3 août 2021 - 14:00
Érosion des berges du Saint-Laurent
Des géographes s’intéressent à Sainte-Anne-de-Sorel
Par: Katy Desrosiers

Un drone a été utilisé par les chercheurs pour produire des modèles numériques haute résolution du sol. Photo Michel Péloquin

Deux géographes liés à l’Université Laval ont installé des caméras sophistiquées à Sainte-Anne-de-Sorel à des endroits stratégiques afin de constater des mécanismes d’érosion des berges du fleuve. Pendant trois ans, des photos seront captées pour une étude.

Le maire de Sainte-Anne-de-Sorel, Michel Péloquin, a été contacté au printemps pour participer à ce projet. Il a tout de suite accepté.

Deux emplacements ont été choisis à Sainte-Anne-de-Sorel. Le premier est l’Île des Barques, le long de la voie maritime et le second est le Grand Chenal, soit le côté nord de l’Île de Grâce.

Lors de leur première visite, les chercheurs ont installé les caméras qui prendront des clichés aux 20 minutes pendant trois ans. La date, l’heure et la température seront inscrites sur chaque photo.

Au bout de trois ans, les clichés seront comparés pour mieux comprendre les causes de l’érosion.

Lors d’une seconde visite avec un drone, les chercheurs ont, entre autres, procédé à la création de modèles numériques de surface à haute résolution.

Pour le secteur de l’Archipel du lac Saint-Pierre, l’enjeu est de mieux comprendre l’impact de l’établissement de la voie navigable sur l’archipel, plus précisément les perturbations engendrées par le découpage, les déviations de courant et la gestion des niveaux d’eau.

Le maire de Sainte-Anne-de-Sorel explique que les endroits plus fragiles des îles avaient été identifiés dans les années 80 et aujourd’hui, ces endroits font toujours partie des zones fragilisées.

M. Péloquin a déjà des hypothèses sur l’érosion. Selon lui, la cause principale est le changement d’orientation du courant au début des années 30.
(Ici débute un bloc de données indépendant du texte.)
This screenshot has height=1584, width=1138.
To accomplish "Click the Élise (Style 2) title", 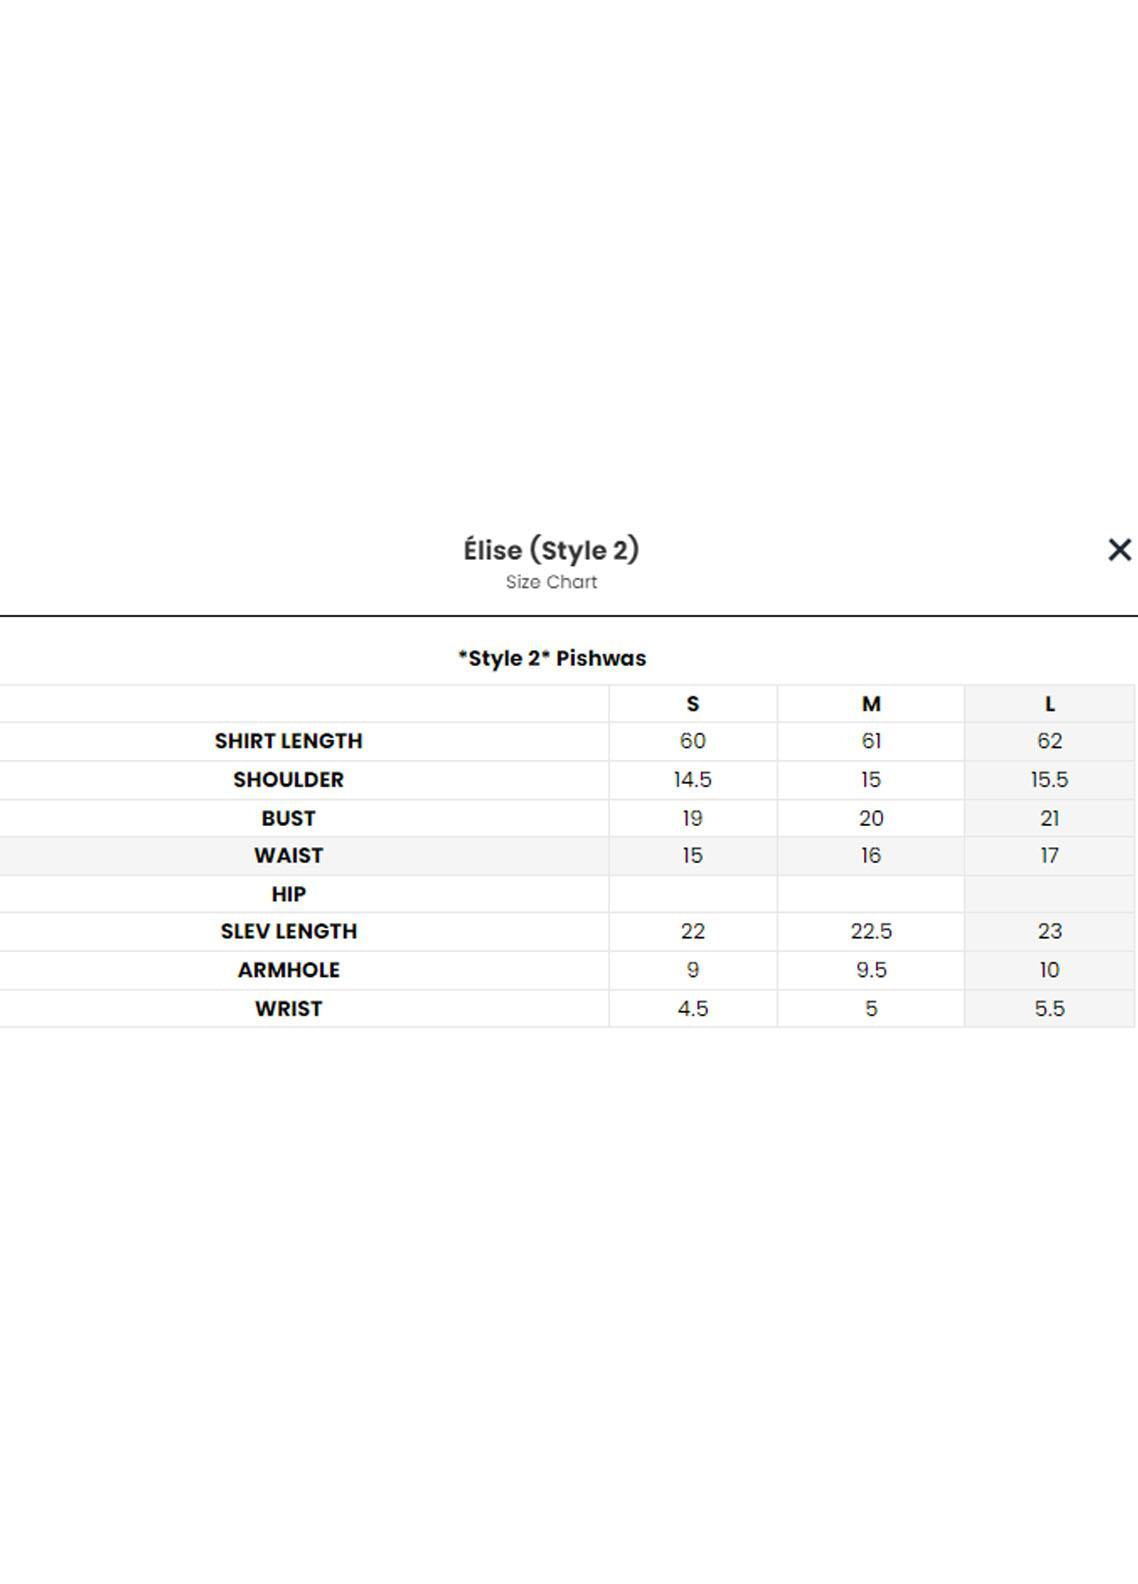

Jusqu’en 1931, 85 % du débit de l’eau du fleuve passait au nord de l’Île de Grâce et 15 % passait au sud, où se trouve aujourd’hui la voie maritime. Quand des barrages ont été construits, la dynamique a été inversée et maintenant, 75 % du débit passe au sud de l’Île contre 25 % au nord.

Il note aussi un gros problème d’érosion à l’Île des Barques, qui a été coupée dans les années 50 pour élargir la voie maritime. Il affirme que le talus restant est extrêmement fragile et recule continuellement.

Une seule solution

Le maire déplore qu’à peu près rien ne soit fait pour protéger l’érosion.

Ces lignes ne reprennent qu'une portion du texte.